Translates our bounds vertically by y.

This is the mutable form of the function shiftedY(). This will mutate (change) this bounds, in addition to returning this bounds itself.

shiftZ( z : number ) : Bounds3¶

Translates our bounds depth-wise by z.

This is the mutable form of the function shiftedZ(). This will mutate (change) this bounds, in addition to returning this bounds itself.

shiftXYZ( x : number, y : number, z : number ) : Bounds3¶

Translates our bounds by (x,y,z).

This is the mutable form of the function shifted(). This will mutate (change) this bounds, in addition to returning this bounds itself.

shift( v : Vector3 ) : Bounds3¶

Translates our bounds by the given vector.

Instance Properties¶

isBounds¶

(readonly)

Helps to identify the dimension of the bounds

dimension¶

(readonly)

Static Methods¶

cuboid( x : number, y : number, z : number, width : number, height : number, depth : number ) : Bounds3¶

Returns a new Bounds3 object, with the cuboid (3d rectangle) construction with x, y, z, width, height and depth.

@param x - The minimum value of X for the bounds. @param y - The minimum value of Y for the bounds. @param z - The minimum value of Z for the bounds. @param width - The width (maxX - minX) of the bounds.` @param height - The height (maxY - minY) of the bounds. @param depth - The depth (maxZ - minZ) of the bounds.

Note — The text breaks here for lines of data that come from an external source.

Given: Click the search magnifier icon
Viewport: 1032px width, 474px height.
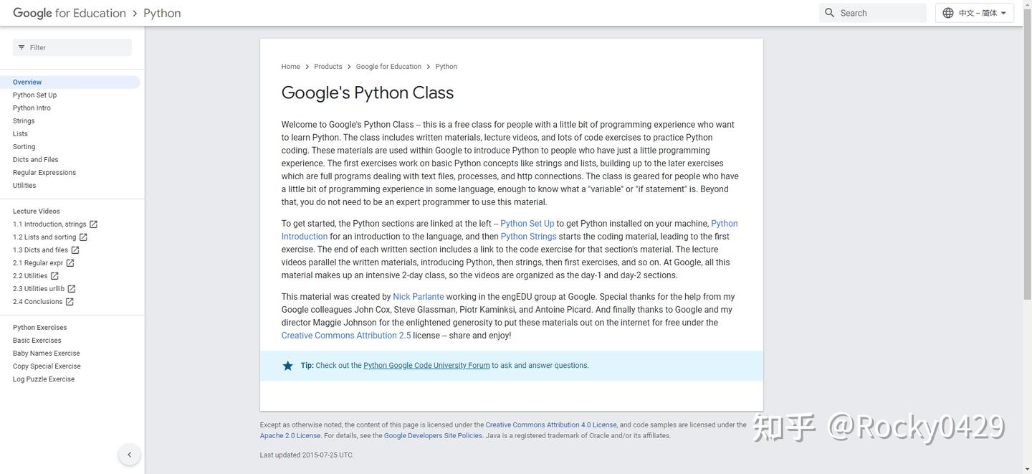Looking at the screenshot, I should [x=829, y=12].
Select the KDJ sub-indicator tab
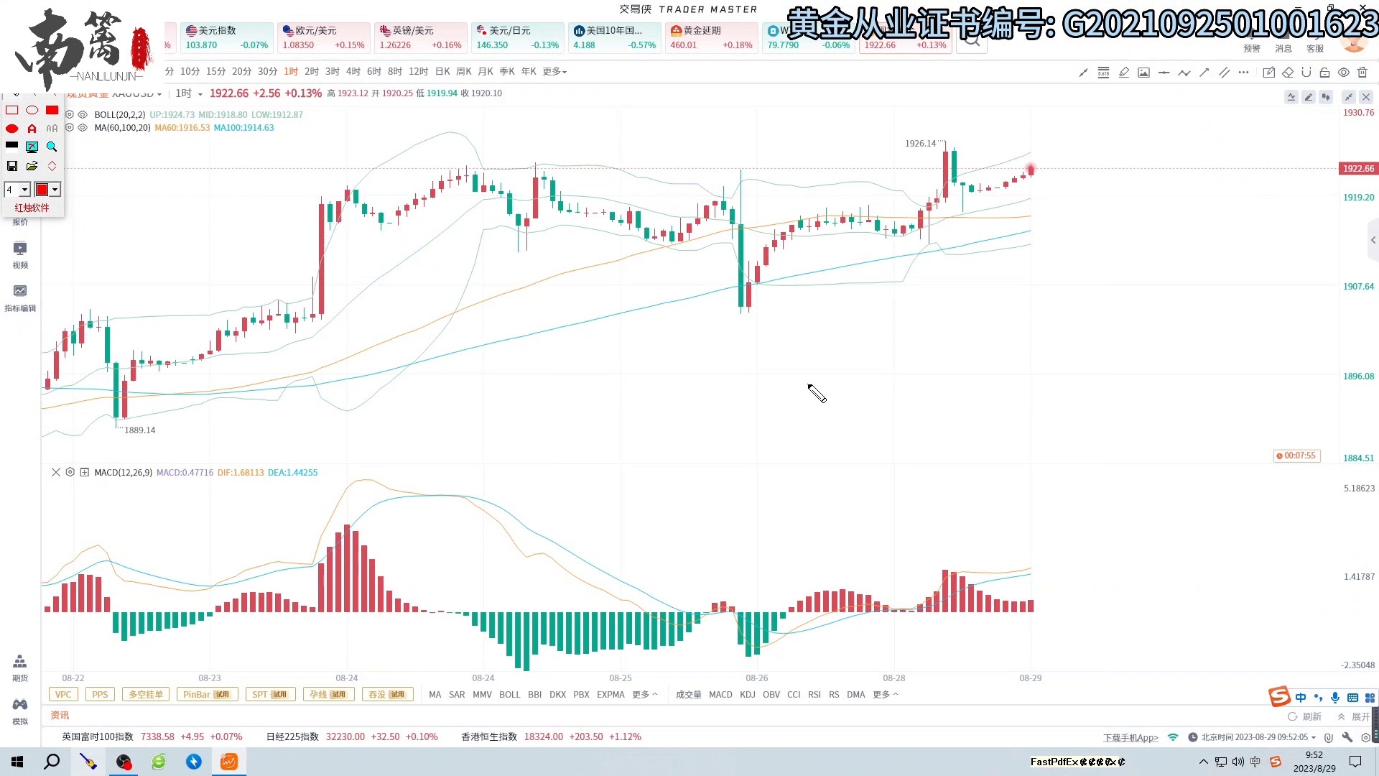1379x776 pixels. 747,695
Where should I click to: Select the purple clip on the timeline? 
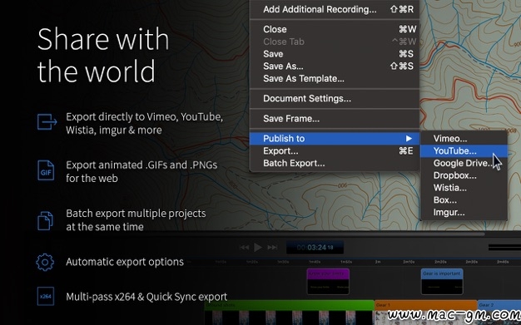tap(328, 282)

point( x : number, y : number, z : number ) : Bounds3¶

Returns a new Bounds3 object that only contains the specified point (x,y,z). Useful for being dilated to form a bounding box around a point. Note that the bounds will not be "empty" as it contains (x,y,z), but it will have zero area.

Static Properties¶

NOTHING : Bounds3¶

(readonly)

A constant Bounds3 with minimums = \(\infty\), maximums = \(-\infty\), so that it represents "no bounds whatsoever".

This allows us to take the union (union/includeBounds) of this and any other Bounds3 to get the other bounds back, e.g. Bounds3.NOTHING.union( bounds ).equals( bounds ). This object naturally serves as the base case as a union of zero bounds objects.

Additionally, intersections with NOTHING will always return a Bounds3 equivalent to NOTHING.

@constant {Bounds3} NOTHING

EVERYTHING : Bounds3¶

(readonly)

A constant Bounds3 with minimums = \(-\infty\), maximums = \(\infty\), so that it represents "all bounds".

This allows us to take the intersection (intersection/constrainBounds) of this and any other Bounds3 to get the other bounds back, e.g. Bounds3.EVERYTHING.intersection( bounds ).equals( bounds ). This object naturally serves as the base case as an intersection of zero bounds objects.

Additionally, unions with EVERYTHING will always return a Bounds3 equivalent to EVERYTHING.

@constant {Bounds3} EVERYTHING

Bounds3IO : IOType¶

(readonly)

Source Code¶

See the source for Bounds3.ts in the dot repository.